WHAT TO DO:
Extract all lines that hold "will" from the records below.

++++++++++++++++++++

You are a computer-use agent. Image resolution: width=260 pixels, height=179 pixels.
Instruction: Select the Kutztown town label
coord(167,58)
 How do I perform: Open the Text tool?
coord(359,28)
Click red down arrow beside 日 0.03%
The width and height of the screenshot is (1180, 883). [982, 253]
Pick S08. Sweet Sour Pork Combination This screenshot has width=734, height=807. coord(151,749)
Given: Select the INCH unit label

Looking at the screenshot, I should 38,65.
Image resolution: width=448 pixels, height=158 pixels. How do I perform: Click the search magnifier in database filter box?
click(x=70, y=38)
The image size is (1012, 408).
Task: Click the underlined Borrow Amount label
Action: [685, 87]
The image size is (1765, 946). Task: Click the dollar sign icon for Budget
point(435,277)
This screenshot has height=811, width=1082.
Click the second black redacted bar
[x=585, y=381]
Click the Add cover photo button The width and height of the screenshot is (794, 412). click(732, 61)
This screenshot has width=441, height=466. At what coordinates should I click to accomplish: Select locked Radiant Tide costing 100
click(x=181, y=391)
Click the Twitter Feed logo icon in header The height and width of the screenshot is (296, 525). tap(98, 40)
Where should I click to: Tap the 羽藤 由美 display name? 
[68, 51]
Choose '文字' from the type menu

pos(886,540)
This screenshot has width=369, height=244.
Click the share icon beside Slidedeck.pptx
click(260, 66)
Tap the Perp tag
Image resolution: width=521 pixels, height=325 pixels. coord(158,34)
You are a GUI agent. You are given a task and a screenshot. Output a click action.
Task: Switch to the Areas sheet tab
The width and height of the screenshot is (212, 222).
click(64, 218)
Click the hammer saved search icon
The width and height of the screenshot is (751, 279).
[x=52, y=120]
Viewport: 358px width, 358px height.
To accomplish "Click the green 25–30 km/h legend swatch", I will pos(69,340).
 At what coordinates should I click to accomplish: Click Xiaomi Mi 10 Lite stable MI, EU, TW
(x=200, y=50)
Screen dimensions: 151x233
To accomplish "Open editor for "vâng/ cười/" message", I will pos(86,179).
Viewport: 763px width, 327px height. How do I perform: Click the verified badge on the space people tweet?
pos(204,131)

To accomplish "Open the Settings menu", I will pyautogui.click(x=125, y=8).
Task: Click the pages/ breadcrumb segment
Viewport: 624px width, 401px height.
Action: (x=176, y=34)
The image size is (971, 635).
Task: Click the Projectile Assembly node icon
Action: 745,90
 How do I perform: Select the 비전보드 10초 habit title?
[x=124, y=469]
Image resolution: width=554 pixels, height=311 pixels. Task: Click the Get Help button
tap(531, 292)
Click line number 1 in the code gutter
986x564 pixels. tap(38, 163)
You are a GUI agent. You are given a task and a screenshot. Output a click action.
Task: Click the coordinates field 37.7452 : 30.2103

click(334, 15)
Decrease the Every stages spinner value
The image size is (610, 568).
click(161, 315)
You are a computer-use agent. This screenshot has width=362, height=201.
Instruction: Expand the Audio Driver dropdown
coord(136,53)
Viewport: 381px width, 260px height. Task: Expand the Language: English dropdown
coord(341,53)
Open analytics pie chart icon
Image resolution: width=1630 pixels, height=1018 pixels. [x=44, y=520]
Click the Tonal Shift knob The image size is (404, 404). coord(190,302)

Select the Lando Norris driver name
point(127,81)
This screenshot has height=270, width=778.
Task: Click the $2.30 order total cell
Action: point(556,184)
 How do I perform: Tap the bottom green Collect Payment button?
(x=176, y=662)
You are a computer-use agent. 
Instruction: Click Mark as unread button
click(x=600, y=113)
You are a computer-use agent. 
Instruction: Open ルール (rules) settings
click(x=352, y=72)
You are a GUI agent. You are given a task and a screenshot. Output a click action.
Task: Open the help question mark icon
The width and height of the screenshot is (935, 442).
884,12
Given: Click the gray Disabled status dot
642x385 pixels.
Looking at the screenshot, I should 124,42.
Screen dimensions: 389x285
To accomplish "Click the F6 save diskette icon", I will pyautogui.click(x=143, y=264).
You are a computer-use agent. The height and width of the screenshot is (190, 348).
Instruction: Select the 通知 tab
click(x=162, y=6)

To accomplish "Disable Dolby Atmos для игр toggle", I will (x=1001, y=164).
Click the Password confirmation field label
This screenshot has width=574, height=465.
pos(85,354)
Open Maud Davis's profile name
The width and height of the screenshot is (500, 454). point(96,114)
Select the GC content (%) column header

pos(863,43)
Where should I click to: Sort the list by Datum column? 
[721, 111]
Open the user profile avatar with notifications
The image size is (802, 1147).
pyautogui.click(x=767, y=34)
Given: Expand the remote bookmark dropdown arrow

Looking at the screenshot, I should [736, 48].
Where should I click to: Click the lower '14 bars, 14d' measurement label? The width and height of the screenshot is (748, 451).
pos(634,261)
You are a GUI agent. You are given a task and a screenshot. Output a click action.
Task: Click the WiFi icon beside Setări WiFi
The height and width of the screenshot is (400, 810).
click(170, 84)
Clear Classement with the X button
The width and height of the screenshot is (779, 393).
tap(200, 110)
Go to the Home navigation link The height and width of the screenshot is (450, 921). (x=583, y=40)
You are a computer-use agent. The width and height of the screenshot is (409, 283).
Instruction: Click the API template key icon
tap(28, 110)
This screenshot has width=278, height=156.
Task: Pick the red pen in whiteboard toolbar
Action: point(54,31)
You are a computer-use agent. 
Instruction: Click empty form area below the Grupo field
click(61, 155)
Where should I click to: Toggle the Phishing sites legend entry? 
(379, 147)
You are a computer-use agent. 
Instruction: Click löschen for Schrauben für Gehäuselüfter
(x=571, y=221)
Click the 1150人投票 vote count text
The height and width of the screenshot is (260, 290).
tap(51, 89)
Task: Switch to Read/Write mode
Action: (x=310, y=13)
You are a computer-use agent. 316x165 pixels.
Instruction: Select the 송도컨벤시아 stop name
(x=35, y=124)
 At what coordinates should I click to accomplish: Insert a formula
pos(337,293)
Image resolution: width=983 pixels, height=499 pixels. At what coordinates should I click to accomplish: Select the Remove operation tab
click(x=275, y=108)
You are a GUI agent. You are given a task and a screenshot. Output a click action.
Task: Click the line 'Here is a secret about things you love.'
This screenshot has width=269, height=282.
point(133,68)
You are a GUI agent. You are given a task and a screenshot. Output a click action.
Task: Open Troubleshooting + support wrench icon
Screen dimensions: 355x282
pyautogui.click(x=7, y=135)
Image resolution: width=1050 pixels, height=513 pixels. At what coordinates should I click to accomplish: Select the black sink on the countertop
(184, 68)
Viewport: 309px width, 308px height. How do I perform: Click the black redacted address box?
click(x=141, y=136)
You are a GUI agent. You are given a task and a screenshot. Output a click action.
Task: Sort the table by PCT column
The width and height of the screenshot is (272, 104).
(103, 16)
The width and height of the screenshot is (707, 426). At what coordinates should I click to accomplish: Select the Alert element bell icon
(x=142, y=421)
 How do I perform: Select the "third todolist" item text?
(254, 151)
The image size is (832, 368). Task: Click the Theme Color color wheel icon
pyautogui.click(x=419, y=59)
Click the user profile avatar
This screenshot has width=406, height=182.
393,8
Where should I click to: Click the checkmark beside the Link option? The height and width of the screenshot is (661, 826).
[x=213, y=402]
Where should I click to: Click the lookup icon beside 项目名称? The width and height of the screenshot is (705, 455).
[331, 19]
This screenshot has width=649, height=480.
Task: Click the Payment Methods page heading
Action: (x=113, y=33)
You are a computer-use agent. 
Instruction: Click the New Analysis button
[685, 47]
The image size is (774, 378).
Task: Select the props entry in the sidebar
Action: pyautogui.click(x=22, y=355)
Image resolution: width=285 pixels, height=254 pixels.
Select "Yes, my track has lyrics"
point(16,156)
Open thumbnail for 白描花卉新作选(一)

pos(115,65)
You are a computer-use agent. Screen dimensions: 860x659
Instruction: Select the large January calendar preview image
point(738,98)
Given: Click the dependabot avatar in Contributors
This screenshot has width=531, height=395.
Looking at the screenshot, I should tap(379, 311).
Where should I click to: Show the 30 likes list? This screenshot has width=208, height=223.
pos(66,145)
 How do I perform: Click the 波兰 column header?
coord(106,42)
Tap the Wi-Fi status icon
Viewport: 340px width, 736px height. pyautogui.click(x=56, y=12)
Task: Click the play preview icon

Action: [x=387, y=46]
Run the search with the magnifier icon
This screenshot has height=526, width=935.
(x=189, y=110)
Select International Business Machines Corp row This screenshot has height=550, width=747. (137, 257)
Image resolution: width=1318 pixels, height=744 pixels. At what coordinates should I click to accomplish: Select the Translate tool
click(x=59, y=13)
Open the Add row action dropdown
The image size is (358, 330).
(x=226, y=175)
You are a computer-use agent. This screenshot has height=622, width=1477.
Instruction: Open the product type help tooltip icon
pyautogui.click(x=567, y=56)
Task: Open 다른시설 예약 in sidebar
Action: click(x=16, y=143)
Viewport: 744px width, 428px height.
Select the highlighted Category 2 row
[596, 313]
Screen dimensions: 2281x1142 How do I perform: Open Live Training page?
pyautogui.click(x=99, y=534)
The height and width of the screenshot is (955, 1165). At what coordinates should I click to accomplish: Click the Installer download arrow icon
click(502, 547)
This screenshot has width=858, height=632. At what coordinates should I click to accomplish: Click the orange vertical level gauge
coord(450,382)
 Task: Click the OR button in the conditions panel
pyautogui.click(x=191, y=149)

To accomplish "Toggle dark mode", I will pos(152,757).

++++++++++++++++++++

PROBLEM SOLUTION:
To accomplish "Click the green 25–30 km/h legend swatch", I will pos(69,340).
To accomplish "Open editor for "vâng/ cười/" message", I will pos(86,179).
To accomplish "Open the Settings menu", I will pyautogui.click(x=125, y=8).
To accomplish "Click the F6 save diskette icon", I will pyautogui.click(x=143, y=264).
To accomplish "Disable Dolby Atmos для игр toggle", I will (x=1001, y=164).
To accomplish "Toggle dark mode", I will pos(152,757).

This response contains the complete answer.